**Task list**
• A. According to the article on US teen births, which group had the largest drop in teen births, and by what percentage?
• B. Carry the article on US teen births forward from its final sentence.

======== Study text

US Teen Births at All Time Low

US birth rates show fewer teenagers are having babies--at least in states where abortion is readily available--but ethnic and racial disparities remain a challenge.

In a report that focuses on federal efforts to reduce teen pregnancies--but makes no mention of the decreasing access to abortion in many states--the US Centers for Disease Control and Prevention (CDC) said teen births in the US are declining.

Births to Hispanic and black teens have dropped by almost half since 2006, according to an analysis in the US Centers for Disease Control and Prevention's Morbidity and Mortality Weekly Review.

That decline, coupled with a substantial national drop in teenage births, means that the national teen birth rate is at an all-time low. As of the end of 2014, there were 24.2 births per 1,000 teens age 15 to 19, down from 61.8 such births in 1991.

The largest drop (51%) was among Hispanics, followed by blacks (44%) and whites (35%).

The good news came with asterisks, however.

In some states, Hispainc and black teenagers's birth rates were more than triple those of white teens.

Even in some states with low overall rates of teen births, there were counties with high rates.

These counties tended to be in the South and Southwest.

"The United states has made remarkable progress in reducing both teen prenancy and racial and ethnic differences but the reality is, too many Americn teens are still having babies," said CDC Director Tom Frieden, MD, MPH.

Neither Frieden nor the report made an effort to link birth rates with the disparities in availability of abortion in geographic regions.

But a report from the Guttmacher Institute, a reproductive rights advocacy and research organization in New York shows some correlations.

================
======== Available data

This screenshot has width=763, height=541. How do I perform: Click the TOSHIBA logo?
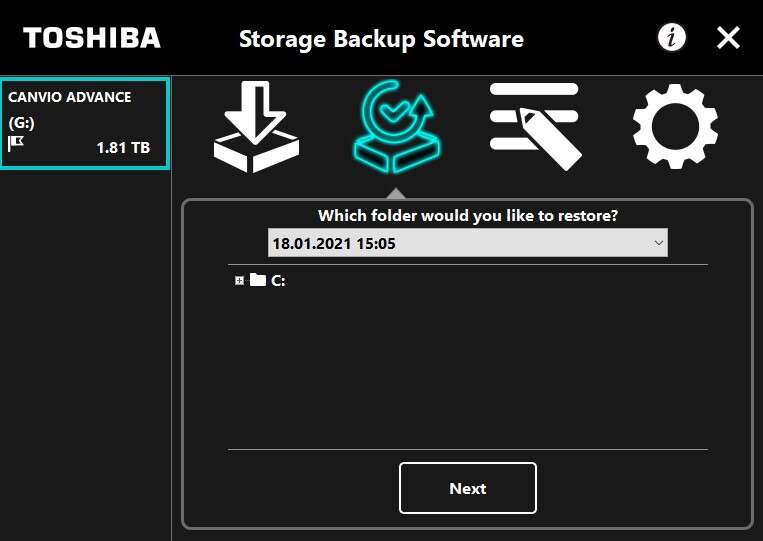pyautogui.click(x=92, y=38)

================

**Your written answers**
• A. Hispanic teens had the largest drop, at 51%.

• B.
For example, the CDC report offered Arkansas as a state where the teen birth rate was above national rates for all racial/ethnic groups, at 37.7 for whites, 54.6 for blacks and 46.5 for Hispanics.

According to the Guttmacher Institute, about 97% of counties in Arkansas had no abortion clinic as of a 2011 study.

Medicaid patients in Arkansas are not eligible for abortions unless their lives are in danger or they have been raped or are incest victims.

Teens who want abortions there need parental permission. All women who seek to terminate a pregnancy are forced to listen to counseling aimed at discouraging abortion and then face a mandatory one-day waiting period between the counseling and the procedure.

In contrast, the CDC report offered New Jersey as a state with low teen birth rates for all groups, with a 4.8 rate for white teens, 27.4 for blacks, and 31.3 for Hispanics.

But in New Jersey, more than half of the counties had abortion clinics as of 2011, and NJ women can easily obtain abortions in nearby New York.

There are no significant restrictions on abortion for NJ teens, Guttmacher's report noted.